- Born: Mette Margrethe Koefoed Bjørnsen 6 December 1920 Frederiksberg, Denmark
- Died: 29 March 2008 (aged 87) Copenhagen, Denmark
- Education: University of Copenhagen
- Occupations: Author Conciliator Economist
- Years active: 1950s–1997
- Spouses: ; Palle Mogens Flemming Holstein ​ ​(m. 1950; div. 1953)​ ; Bjørn Bjørnsen ​(m. 1953)​
- Children: 3
- Awards: Knight First Class of the Order of the Dannebrog

= Mette Koefoed Bjørnsen =

Danish author, conciliator and economist

Mette Margrethe Koefoed Bjørnsen (6 December 1920 – 29 March 2008) was a Danish author, conciliator and economist who was chair of the Conciliation Institution from 1988 to 1992. She worked as an education inspection at the Ministry of Trade's Supervision of the Business School in 1959 and was an associate professor of economics and statistics at the Social College in Copenhagen in 1964. Bjørnsen was an associate professor of economics and statistics head of department of the department of history at the Danish Teacher Training College between 1971 and 1990 and was chair of the Danish Writers' Association from 1991 to 1997. She was appointed Knight of the Order of the Dannebrog in 1986 and was upgraded to Knight First Class in 1993.

==Early life==
Bjørnsen was born in Frederiksberg on 6 December 1920. She was the daughter of the civil engineer Hans Georg Koefoed and Frida Rigmor Harriet Heiberg Møller. Bjørnsen had two siblings and was raised in Lyngby, which is north of Copenhagen. She enrolled at Lyngby State School as a student in 1940. After Bjørnsen's mother insisted that her children become more educated, she went to the University of Copenhagen and studied economics. She gained employment, but her studying was during the German occupation of Denmark. Bjørnsen gained her Master of Science degree in 1947; she had been attracted to law during her education.

==Career==
She began her career working in the mornings at Statistics Denmark and the afternoons at the Ministry of Foreign Affairs. Bjørnsen became employed in the statistics department of Mødrehjælpen through Vera Skalts. In 1959, she became an education inspector at the Ministry of Trade's Supervision of the Business School. Bjørnsen was appointed an associate professor of economics and statistics at the Social College in Copenhagen in 1964. She was associate professor and head of department of the department of history at the Danish Teacher Training College between 1971 and 1990. During this period, Bjørnsen also at the Royal Danish Naval Academy, was an external associate professor at the University of Copenhagen and also taught economics and statistics at the Niels Brock Copenhagen Business College. She also appeared on television from 1977 to 1978 to articulate what economics is to the general public.

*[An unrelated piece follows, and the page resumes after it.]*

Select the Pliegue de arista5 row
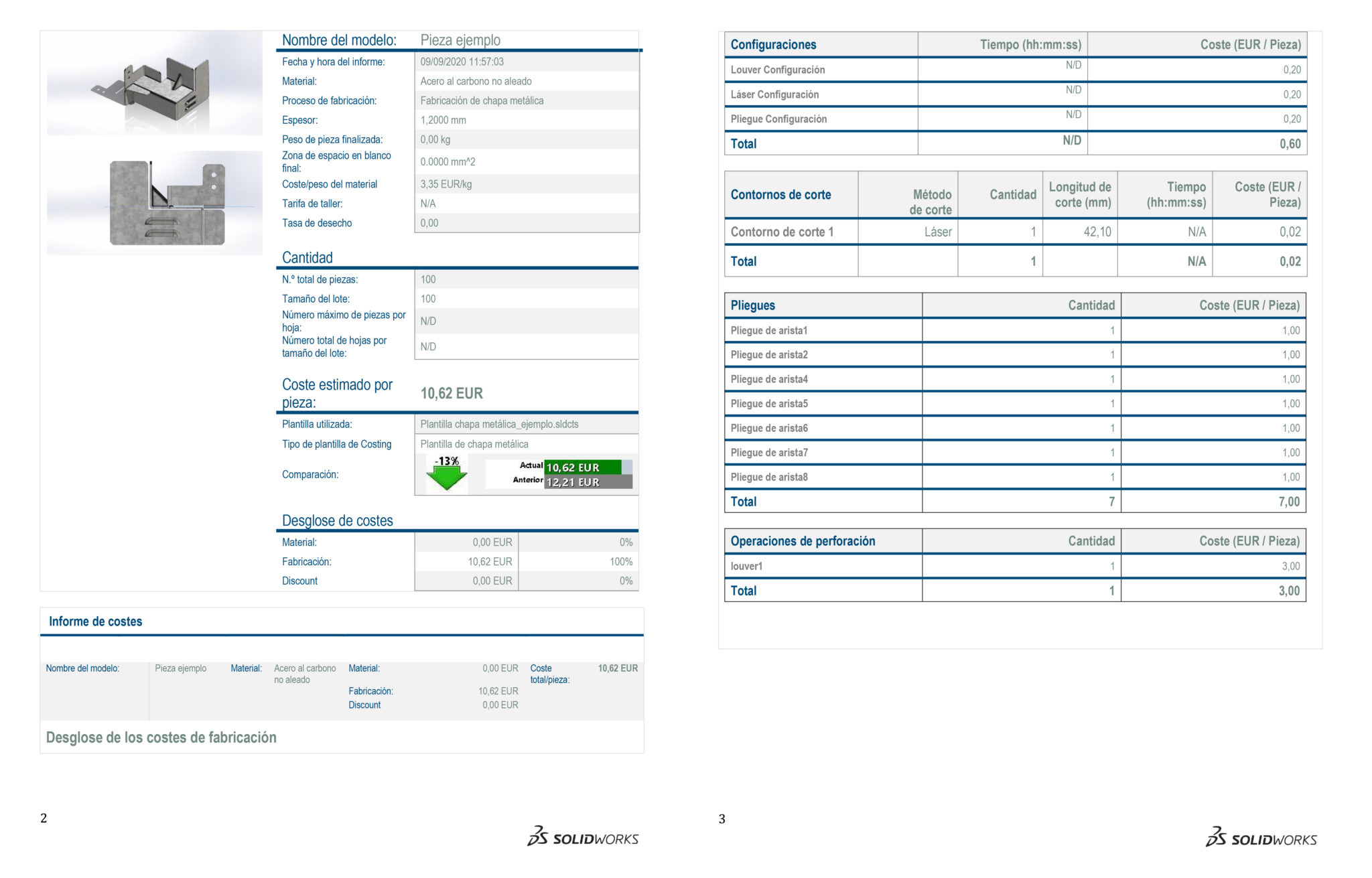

In 1969, she became a member of the board at Statistisk Tiårsoversigt, and also of Arbejdernes Landsbank six years later. Until 1994, Bjørnsen was a member of the board of Kofoeds School and advised department of the Government of Denmark on the International Labour Organization until the late 1960s. She joined the Conciliation Institution as a deputy in 1979. Bjørnsen acted as a go-between in an agreement with sailors and shipowners in 1981 and mediated in the fields of banking and journalism. She became one of three state's three conciliators in 1982.

Bjørnsen was elected to serve a single term of the Gentofte local municipal council in 1982 after drawing up the cross-party list. That same year, she was appointed chair of Arbejdsmarkedets Tillægspension's Board of Representatives and Board of Directors and held the position until 1993. Bjørnsen was also chair of the board of Top Danmark Fonden from 1985 to 1990 and led the Education Committee for Special Workers between 1985 and 1993. She was appointed chair of the Conciliation Institution in 1988 and she remained in the position until 1992.

For her ability to settle disputes, Bjørnsen was made chair of the Danish Writers' Association in 1991 to help form internal compromises. She remained in the position until 1997. Up to the Treaty of Amsterdam, Bjørnsen worked for the Europe of Nations organisation. She was the author of multiple textbooks on economics, statistics and social studies, of which some have been incorporated into the education curriculum for primary and lower secondary schools and she conducted lectures in places such as at associations and schools. Bjørnsen was appointed Knight of the Order of the Dannebrog in 1986 and was upgraded to Knight First Class seven years later. In 1981, she was named the recipient of The Native Danish Language Award and was named an Honorary craftsman in 1991.

==Personal life==
She was firstly married to the Palle Mogens Flemming Holstei from 1950 to their divorce in 1953. They had one child. Bjørnsen remarried to Lieutenant Colonel Bjørn Bjørnsen on 10 November 1953. There were two children of the second marriage. On 29 March 2008, she died at the Craftsmen's Association's Nursing Home in Copenhagen.